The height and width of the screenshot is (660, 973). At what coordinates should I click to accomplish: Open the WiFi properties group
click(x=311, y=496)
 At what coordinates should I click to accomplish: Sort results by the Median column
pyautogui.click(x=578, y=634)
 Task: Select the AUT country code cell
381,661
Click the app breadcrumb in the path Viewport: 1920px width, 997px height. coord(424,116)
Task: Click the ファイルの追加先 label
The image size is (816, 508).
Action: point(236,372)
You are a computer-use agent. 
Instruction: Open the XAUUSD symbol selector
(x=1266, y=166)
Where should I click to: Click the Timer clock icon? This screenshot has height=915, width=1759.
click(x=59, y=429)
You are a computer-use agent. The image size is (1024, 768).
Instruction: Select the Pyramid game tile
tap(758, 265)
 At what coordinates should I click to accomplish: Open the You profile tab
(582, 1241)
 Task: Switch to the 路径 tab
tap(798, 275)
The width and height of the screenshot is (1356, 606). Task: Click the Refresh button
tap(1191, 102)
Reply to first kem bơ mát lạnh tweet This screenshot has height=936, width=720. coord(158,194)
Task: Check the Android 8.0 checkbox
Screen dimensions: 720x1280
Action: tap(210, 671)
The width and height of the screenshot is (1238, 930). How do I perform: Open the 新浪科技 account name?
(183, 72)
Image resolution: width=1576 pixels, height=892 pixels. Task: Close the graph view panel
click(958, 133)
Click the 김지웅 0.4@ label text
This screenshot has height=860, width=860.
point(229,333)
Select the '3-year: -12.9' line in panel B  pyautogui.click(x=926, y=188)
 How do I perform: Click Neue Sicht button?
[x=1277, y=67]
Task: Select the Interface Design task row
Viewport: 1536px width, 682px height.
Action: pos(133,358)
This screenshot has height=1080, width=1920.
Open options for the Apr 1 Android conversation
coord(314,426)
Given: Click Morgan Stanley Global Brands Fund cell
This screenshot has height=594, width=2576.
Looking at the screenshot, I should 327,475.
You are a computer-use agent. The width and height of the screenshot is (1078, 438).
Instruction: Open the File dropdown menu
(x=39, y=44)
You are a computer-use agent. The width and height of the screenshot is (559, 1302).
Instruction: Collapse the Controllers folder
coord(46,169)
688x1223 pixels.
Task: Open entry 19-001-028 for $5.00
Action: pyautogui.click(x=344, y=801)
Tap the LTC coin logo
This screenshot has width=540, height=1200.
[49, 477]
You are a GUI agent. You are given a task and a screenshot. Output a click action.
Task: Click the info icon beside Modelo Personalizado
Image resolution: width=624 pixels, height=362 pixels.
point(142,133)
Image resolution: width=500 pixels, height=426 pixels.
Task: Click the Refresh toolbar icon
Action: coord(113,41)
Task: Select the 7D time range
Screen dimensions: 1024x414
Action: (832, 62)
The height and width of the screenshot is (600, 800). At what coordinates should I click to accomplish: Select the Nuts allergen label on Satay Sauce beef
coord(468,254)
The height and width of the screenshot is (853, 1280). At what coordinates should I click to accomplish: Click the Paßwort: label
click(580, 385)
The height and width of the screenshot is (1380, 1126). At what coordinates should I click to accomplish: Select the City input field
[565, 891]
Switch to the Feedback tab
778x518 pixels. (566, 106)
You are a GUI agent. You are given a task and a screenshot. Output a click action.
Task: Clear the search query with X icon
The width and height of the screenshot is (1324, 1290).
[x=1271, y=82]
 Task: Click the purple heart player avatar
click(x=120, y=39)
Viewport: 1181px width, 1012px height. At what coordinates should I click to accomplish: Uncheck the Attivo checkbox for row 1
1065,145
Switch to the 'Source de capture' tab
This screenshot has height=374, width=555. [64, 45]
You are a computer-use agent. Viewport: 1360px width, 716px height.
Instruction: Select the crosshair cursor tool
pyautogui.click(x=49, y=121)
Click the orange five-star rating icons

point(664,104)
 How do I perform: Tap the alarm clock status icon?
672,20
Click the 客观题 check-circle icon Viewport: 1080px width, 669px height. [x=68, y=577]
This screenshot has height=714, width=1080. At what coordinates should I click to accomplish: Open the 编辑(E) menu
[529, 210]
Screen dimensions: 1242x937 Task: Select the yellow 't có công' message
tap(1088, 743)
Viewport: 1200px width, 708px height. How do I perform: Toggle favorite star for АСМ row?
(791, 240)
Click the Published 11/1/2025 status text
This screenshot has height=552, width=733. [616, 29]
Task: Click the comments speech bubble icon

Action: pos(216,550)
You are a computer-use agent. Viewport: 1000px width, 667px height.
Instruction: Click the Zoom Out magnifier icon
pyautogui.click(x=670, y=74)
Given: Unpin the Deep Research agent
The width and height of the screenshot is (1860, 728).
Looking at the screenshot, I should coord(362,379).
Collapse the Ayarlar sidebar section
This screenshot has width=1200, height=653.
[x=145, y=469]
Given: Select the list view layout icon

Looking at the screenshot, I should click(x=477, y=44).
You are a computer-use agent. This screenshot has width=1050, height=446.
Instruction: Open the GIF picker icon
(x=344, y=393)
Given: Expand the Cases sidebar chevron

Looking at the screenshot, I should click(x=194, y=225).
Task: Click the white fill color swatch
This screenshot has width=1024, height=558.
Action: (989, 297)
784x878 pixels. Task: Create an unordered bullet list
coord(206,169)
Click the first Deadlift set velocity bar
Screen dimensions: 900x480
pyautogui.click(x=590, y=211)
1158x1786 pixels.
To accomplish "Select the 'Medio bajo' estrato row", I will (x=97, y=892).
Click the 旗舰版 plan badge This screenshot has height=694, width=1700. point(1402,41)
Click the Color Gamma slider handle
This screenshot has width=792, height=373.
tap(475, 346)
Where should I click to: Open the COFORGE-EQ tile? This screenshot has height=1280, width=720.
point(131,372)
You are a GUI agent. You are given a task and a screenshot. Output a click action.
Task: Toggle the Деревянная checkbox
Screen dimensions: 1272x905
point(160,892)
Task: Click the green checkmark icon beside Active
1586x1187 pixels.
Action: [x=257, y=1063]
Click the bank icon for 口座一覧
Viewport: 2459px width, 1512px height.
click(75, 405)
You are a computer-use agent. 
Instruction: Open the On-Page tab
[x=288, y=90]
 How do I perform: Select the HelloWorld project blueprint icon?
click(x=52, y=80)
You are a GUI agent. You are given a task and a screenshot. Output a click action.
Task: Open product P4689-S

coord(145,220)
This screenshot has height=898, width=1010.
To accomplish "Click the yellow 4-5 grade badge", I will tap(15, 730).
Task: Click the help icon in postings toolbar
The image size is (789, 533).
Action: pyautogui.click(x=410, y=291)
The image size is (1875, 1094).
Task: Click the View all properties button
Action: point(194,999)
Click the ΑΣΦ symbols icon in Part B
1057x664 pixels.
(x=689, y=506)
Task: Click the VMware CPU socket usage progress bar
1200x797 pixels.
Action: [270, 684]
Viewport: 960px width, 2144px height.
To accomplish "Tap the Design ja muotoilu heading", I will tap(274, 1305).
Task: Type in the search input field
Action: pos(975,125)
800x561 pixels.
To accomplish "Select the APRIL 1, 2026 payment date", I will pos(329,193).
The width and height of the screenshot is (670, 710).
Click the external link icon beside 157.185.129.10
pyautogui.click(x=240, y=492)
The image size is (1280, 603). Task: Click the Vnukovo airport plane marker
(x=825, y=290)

## What the exercise asks
Output the full set of entries exactly as they were given.

## Output for this task
The height and width of the screenshot is (660, 973). At what coordinates should I click to accomplish: Open the WiFi properties group
click(x=311, y=496)
 At what coordinates should I click to accomplish: Sort results by the Median column
pyautogui.click(x=578, y=634)
 Task: Select the AUT country code cell
381,661
Click the app breadcrumb in the path Viewport: 1920px width, 997px height. coord(424,116)
Task: Click the ファイルの追加先 label
The image size is (816, 508).
Action: point(236,372)
You are a computer-use agent. 
Instruction: Open the XAUUSD symbol selector
(x=1266, y=166)
Where should I click to: Click the Timer clock icon? This screenshot has height=915, width=1759.
click(x=59, y=429)
You are a computer-use agent. The image size is (1024, 768).
Instruction: Select the Pyramid game tile
tap(758, 265)
 At what coordinates should I click to accomplish: Open the You profile tab
(582, 1241)
 Task: Switch to the 路径 tab
tap(798, 275)
The width and height of the screenshot is (1356, 606). Task: Click the Refresh button
tap(1191, 102)
Reply to first kem bơ mát lạnh tweet This screenshot has height=936, width=720. coord(158,194)
Task: Check the Android 8.0 checkbox
Screen dimensions: 720x1280
Action: tap(210, 671)
The width and height of the screenshot is (1238, 930). How do I perform: Open the 新浪科技 account name?
(183, 72)
Image resolution: width=1576 pixels, height=892 pixels. Task: Close the graph view panel
click(958, 133)
Click the 김지웅 0.4@ label text
This screenshot has height=860, width=860.
point(229,333)
Select the '3-year: -12.9' line in panel B  pyautogui.click(x=926, y=188)
 How do I perform: Click Neue Sicht button?
[x=1277, y=67]
Task: Select the Interface Design task row
Viewport: 1536px width, 682px height.
Action: pos(133,358)
This screenshot has height=1080, width=1920.
Open options for the Apr 1 Android conversation
coord(314,426)
Given: Click Morgan Stanley Global Brands Fund cell
This screenshot has height=594, width=2576.
Looking at the screenshot, I should 327,475.
You are a computer-use agent. The width and height of the screenshot is (1078, 438).
Instruction: Open the File dropdown menu
(x=39, y=44)
You are a computer-use agent. The width and height of the screenshot is (559, 1302).
Instruction: Collapse the Controllers folder
coord(46,169)
688x1223 pixels.
Task: Open entry 19-001-028 for $5.00
Action: pyautogui.click(x=344, y=801)
Tap the LTC coin logo
This screenshot has width=540, height=1200.
[49, 477]
You are a GUI agent. You are given a task and a screenshot. Output a click action.
Task: Click the info icon beside Modelo Personalizado
Image resolution: width=624 pixels, height=362 pixels.
point(142,133)
Image resolution: width=500 pixels, height=426 pixels.
Task: Click the Refresh toolbar icon
Action: coord(113,41)
Task: Select the 7D time range
Screen dimensions: 1024x414
Action: (832, 62)
The height and width of the screenshot is (600, 800). At what coordinates should I click to accomplish: Select the Nuts allergen label on Satay Sauce beef
coord(468,254)
The height and width of the screenshot is (853, 1280). At what coordinates should I click to accomplish: Click the Paßwort: label
click(580, 385)
The height and width of the screenshot is (1380, 1126). At what coordinates should I click to accomplish: Select the City input field
[565, 891]
Switch to the Feedback tab
778x518 pixels. (566, 106)
You are a GUI agent. You are given a task and a screenshot. Output a click action.
Task: Clear the search query with X icon
The width and height of the screenshot is (1324, 1290).
[x=1271, y=82]
 Task: Click the purple heart player avatar
click(x=120, y=39)
Viewport: 1181px width, 1012px height. At what coordinates should I click to accomplish: Uncheck the Attivo checkbox for row 1
1065,145
Switch to the 'Source de capture' tab
This screenshot has height=374, width=555. [64, 45]
You are a computer-use agent. Viewport: 1360px width, 716px height.
Instruction: Select the crosshair cursor tool
pyautogui.click(x=49, y=121)
Click the orange five-star rating icons

point(664,104)
 How do I perform: Tap the alarm clock status icon?
672,20
Click the 客观题 check-circle icon Viewport: 1080px width, 669px height. [x=68, y=577]
This screenshot has height=714, width=1080. At what coordinates should I click to accomplish: Open the 编辑(E) menu
[529, 210]
Screen dimensions: 1242x937 Task: Select the yellow 't có công' message
tap(1088, 743)
Viewport: 1200px width, 708px height. How do I perform: Toggle favorite star for АСМ row?
(791, 240)
Click the Published 11/1/2025 status text
This screenshot has height=552, width=733. [616, 29]
Task: Click the comments speech bubble icon

Action: pos(216,550)
You are a computer-use agent. Viewport: 1000px width, 667px height.
Instruction: Click the Zoom Out magnifier icon
pyautogui.click(x=670, y=74)
Given: Unpin the Deep Research agent
The width and height of the screenshot is (1860, 728).
Looking at the screenshot, I should coord(362,379).
Collapse the Ayarlar sidebar section
This screenshot has width=1200, height=653.
[x=145, y=469]
Given: Select the list view layout icon

Looking at the screenshot, I should click(x=477, y=44).
You are a computer-use agent. This screenshot has width=1050, height=446.
Instruction: Open the GIF picker icon
(x=344, y=393)
Given: Expand the Cases sidebar chevron

Looking at the screenshot, I should click(x=194, y=225).
Task: Click the white fill color swatch
This screenshot has width=1024, height=558.
Action: (989, 297)
784x878 pixels. Task: Create an unordered bullet list
coord(206,169)
Click the first Deadlift set velocity bar
Screen dimensions: 900x480
pyautogui.click(x=590, y=211)
1158x1786 pixels.
To accomplish "Select the 'Medio bajo' estrato row", I will (x=97, y=892).
Click the 旗舰版 plan badge This screenshot has height=694, width=1700. point(1402,41)
Click the Color Gamma slider handle
This screenshot has width=792, height=373.
tap(475, 346)
Where should I click to: Open the COFORGE-EQ tile? This screenshot has height=1280, width=720.
point(131,372)
You are a GUI agent. You are given a task and a screenshot. Output a click action.
Task: Toggle the Деревянная checkbox
Screen dimensions: 1272x905
point(160,892)
Task: Click the green checkmark icon beside Active
1586x1187 pixels.
Action: [x=257, y=1063]
Click the bank icon for 口座一覧
Viewport: 2459px width, 1512px height.
click(75, 405)
You are a computer-use agent. 
Instruction: Open the On-Page tab
[x=288, y=90]
 How do I perform: Select the HelloWorld project blueprint icon?
click(x=52, y=80)
You are a GUI agent. You are given a task and a screenshot. Output a click action.
Task: Open product P4689-S

coord(145,220)
This screenshot has height=898, width=1010.
To accomplish "Click the yellow 4-5 grade badge", I will tap(15, 730).
Task: Click the help icon in postings toolbar
The image size is (789, 533).
Action: pyautogui.click(x=410, y=291)
The image size is (1875, 1094).
Task: Click the View all properties button
Action: point(194,999)
Click the ΑΣΦ symbols icon in Part B
1057x664 pixels.
(x=689, y=506)
Task: Click the VMware CPU socket usage progress bar
1200x797 pixels.
Action: [270, 684]
Viewport: 960px width, 2144px height.
To accomplish "Tap the Design ja muotoilu heading", I will tap(274, 1305).
Task: Type in the search input field
Action: pos(975,125)
800x561 pixels.
To accomplish "Select the APRIL 1, 2026 payment date", I will pos(329,193).
The width and height of the screenshot is (670, 710).
Click the external link icon beside 157.185.129.10
pyautogui.click(x=240, y=492)
The image size is (1280, 603). Task: Click the Vnukovo airport plane marker
(x=825, y=290)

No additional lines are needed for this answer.